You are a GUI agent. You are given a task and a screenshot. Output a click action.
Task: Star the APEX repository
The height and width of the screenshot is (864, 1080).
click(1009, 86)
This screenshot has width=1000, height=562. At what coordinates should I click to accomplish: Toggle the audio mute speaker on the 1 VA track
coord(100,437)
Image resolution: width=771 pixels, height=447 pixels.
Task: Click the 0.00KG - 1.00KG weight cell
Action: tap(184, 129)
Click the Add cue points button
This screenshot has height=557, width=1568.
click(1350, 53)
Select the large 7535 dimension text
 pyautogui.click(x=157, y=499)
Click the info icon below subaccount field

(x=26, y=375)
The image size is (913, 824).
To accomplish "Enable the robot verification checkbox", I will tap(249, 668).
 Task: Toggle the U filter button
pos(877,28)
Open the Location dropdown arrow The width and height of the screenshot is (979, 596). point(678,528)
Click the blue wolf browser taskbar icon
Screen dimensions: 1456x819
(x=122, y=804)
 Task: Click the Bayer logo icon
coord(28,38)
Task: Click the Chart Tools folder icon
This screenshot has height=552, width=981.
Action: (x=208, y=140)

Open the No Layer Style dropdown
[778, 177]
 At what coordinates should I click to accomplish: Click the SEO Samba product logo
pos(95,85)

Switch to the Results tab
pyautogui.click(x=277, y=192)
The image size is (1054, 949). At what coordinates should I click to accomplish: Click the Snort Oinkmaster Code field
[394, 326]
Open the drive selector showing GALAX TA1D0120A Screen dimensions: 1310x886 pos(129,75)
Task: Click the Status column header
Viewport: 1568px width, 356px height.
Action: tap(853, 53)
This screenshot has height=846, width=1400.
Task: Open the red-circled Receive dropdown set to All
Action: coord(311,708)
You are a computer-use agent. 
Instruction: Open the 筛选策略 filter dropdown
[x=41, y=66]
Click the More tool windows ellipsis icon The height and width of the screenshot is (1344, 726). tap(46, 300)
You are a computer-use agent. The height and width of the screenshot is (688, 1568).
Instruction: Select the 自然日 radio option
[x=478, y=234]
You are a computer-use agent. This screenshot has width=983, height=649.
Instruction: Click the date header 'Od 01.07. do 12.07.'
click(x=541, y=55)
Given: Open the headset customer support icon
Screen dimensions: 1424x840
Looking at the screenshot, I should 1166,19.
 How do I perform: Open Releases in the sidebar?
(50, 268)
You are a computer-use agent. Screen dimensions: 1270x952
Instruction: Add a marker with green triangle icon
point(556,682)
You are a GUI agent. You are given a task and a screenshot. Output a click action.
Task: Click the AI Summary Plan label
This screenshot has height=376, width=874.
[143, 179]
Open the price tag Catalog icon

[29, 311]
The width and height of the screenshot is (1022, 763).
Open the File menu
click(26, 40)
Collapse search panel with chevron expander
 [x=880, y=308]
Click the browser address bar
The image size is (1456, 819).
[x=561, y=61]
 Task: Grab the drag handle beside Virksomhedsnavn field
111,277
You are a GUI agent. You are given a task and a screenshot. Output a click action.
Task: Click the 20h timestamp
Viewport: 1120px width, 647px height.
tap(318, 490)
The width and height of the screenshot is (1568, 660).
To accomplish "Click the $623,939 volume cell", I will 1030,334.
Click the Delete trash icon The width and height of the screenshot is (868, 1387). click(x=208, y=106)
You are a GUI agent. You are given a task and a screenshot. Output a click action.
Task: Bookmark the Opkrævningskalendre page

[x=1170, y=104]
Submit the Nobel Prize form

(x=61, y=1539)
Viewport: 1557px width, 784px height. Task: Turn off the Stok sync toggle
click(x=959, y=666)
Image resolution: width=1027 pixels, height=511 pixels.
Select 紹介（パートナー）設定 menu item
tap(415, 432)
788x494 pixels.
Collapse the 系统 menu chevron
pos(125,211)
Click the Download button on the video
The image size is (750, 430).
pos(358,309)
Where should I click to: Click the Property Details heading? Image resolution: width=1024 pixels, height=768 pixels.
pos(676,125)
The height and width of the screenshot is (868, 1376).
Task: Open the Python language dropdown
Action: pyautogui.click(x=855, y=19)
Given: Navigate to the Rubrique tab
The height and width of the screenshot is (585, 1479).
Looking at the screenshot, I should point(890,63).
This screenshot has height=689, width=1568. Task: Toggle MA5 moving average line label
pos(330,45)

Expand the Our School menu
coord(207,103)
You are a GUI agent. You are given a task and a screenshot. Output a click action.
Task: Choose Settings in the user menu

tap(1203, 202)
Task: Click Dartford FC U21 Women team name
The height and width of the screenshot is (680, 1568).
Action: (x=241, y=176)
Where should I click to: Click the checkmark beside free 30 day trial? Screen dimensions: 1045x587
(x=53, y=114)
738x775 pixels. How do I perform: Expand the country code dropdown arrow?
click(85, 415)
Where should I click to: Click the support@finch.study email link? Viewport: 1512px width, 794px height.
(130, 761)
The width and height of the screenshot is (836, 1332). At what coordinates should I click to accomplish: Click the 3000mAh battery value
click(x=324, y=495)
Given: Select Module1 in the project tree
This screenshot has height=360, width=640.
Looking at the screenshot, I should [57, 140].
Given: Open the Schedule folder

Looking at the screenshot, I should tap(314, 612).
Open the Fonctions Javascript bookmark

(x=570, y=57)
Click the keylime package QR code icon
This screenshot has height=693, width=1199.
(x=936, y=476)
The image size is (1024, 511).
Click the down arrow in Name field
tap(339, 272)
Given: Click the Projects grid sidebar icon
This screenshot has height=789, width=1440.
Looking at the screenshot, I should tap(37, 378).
********
**Goal of the exercise**. Copy every line of the entries above without changing anything.

**Completed task**.
You are a GUI agent. You are given a task and a screenshot. Output a click action.
Task: Star the APEX repository
The height and width of the screenshot is (864, 1080).
click(1009, 86)
This screenshot has width=1000, height=562. At what coordinates should I click to accomplish: Toggle the audio mute speaker on the 1 VA track
coord(100,437)
Image resolution: width=771 pixels, height=447 pixels.
Task: Click the 0.00KG - 1.00KG weight cell
Action: tap(184, 129)
Click the Add cue points button
This screenshot has height=557, width=1568.
click(1350, 53)
Select the large 7535 dimension text
 pyautogui.click(x=157, y=499)
Click the info icon below subaccount field

(x=26, y=375)
The image size is (913, 824).
To accomplish "Enable the robot verification checkbox", I will tap(249, 668).
 Task: Toggle the U filter button
pos(877,28)
Open the Location dropdown arrow The width and height of the screenshot is (979, 596). point(678,528)
Click the blue wolf browser taskbar icon
Screen dimensions: 1456x819
(x=122, y=804)
 Task: Click the Bayer logo icon
coord(28,38)
Task: Click the Chart Tools folder icon
This screenshot has height=552, width=981.
Action: (x=208, y=140)

Open the No Layer Style dropdown
[778, 177]
 At what coordinates should I click to accomplish: Click the SEO Samba product logo
pos(95,85)

Switch to the Results tab
pyautogui.click(x=277, y=192)
The image size is (1054, 949). At what coordinates should I click to accomplish: Click the Snort Oinkmaster Code field
[394, 326]
Open the drive selector showing GALAX TA1D0120A Screen dimensions: 1310x886 pos(129,75)
Task: Click the Status column header
Viewport: 1568px width, 356px height.
Action: tap(853, 53)
This screenshot has height=846, width=1400.
Task: Open the red-circled Receive dropdown set to All
Action: coord(311,708)
You are a computer-use agent. 
Instruction: Open the 筛选策略 filter dropdown
[x=41, y=66]
Click the More tool windows ellipsis icon The height and width of the screenshot is (1344, 726). tap(46, 300)
You are a computer-use agent. The height and width of the screenshot is (688, 1568).
Instruction: Select the 自然日 radio option
[x=478, y=234]
You are a computer-use agent. This screenshot has width=983, height=649.
Instruction: Click the date header 'Od 01.07. do 12.07.'
click(x=541, y=55)
Given: Open the headset customer support icon
Screen dimensions: 1424x840
Looking at the screenshot, I should 1166,19.
 How do I perform: Open Releases in the sidebar?
(50, 268)
You are a computer-use agent. Screen dimensions: 1270x952
Instruction: Add a marker with green triangle icon
point(556,682)
You are a GUI agent. You are given a task and a screenshot. Output a click action.
Task: Click the AI Summary Plan label
This screenshot has height=376, width=874.
[143, 179]
Open the price tag Catalog icon

[29, 311]
The width and height of the screenshot is (1022, 763).
Open the File menu
click(26, 40)
Collapse search panel with chevron expander
 [x=880, y=308]
Click the browser address bar
The image size is (1456, 819).
[x=561, y=61]
 Task: Grab the drag handle beside Virksomhedsnavn field
111,277
You are a GUI agent. You are given a task and a screenshot. Output a click action.
Task: Click the 20h timestamp
Viewport: 1120px width, 647px height.
tap(318, 490)
The width and height of the screenshot is (1568, 660).
To accomplish "Click the $623,939 volume cell", I will 1030,334.
Click the Delete trash icon The width and height of the screenshot is (868, 1387). click(x=208, y=106)
You are a GUI agent. You are given a task and a screenshot. Output a click action.
Task: Bookmark the Opkrævningskalendre page

[x=1170, y=104]
Submit the Nobel Prize form

(x=61, y=1539)
Viewport: 1557px width, 784px height. Task: Turn off the Stok sync toggle
click(x=959, y=666)
Image resolution: width=1027 pixels, height=511 pixels.
Select 紹介（パートナー）設定 menu item
tap(415, 432)
788x494 pixels.
Collapse the 系统 menu chevron
pos(125,211)
Click the Download button on the video
The image size is (750, 430).
pos(358,309)
Where should I click to: Click the Property Details heading? Image resolution: width=1024 pixels, height=768 pixels.
pos(676,125)
The height and width of the screenshot is (868, 1376).
Task: Open the Python language dropdown
Action: pyautogui.click(x=855, y=19)
Given: Navigate to the Rubrique tab
The height and width of the screenshot is (585, 1479).
Looking at the screenshot, I should point(890,63).
This screenshot has height=689, width=1568. Task: Toggle MA5 moving average line label
pos(330,45)

Expand the Our School menu
coord(207,103)
You are a GUI agent. You are given a task and a screenshot. Output a click action.
Task: Choose Settings in the user menu

tap(1203, 202)
Task: Click Dartford FC U21 Women team name
The height and width of the screenshot is (680, 1568).
Action: (x=241, y=176)
Where should I click to: Click the checkmark beside free 30 day trial? Screen dimensions: 1045x587
(x=53, y=114)
738x775 pixels. How do I perform: Expand the country code dropdown arrow?
click(85, 415)
Where should I click to: Click the support@finch.study email link? Viewport: 1512px width, 794px height.
(130, 761)
The width and height of the screenshot is (836, 1332). At what coordinates should I click to accomplish: Click the 3000mAh battery value
click(x=324, y=495)
Given: Select Module1 in the project tree
This screenshot has height=360, width=640.
Looking at the screenshot, I should [57, 140].
Given: Open the Schedule folder

Looking at the screenshot, I should tap(314, 612).
Open the Fonctions Javascript bookmark

(x=570, y=57)
Click the keylime package QR code icon
This screenshot has height=693, width=1199.
(x=936, y=476)
The image size is (1024, 511).
Click the down arrow in Name field
tap(339, 272)
Given: Click the Projects grid sidebar icon
This screenshot has height=789, width=1440.
Looking at the screenshot, I should tap(37, 378).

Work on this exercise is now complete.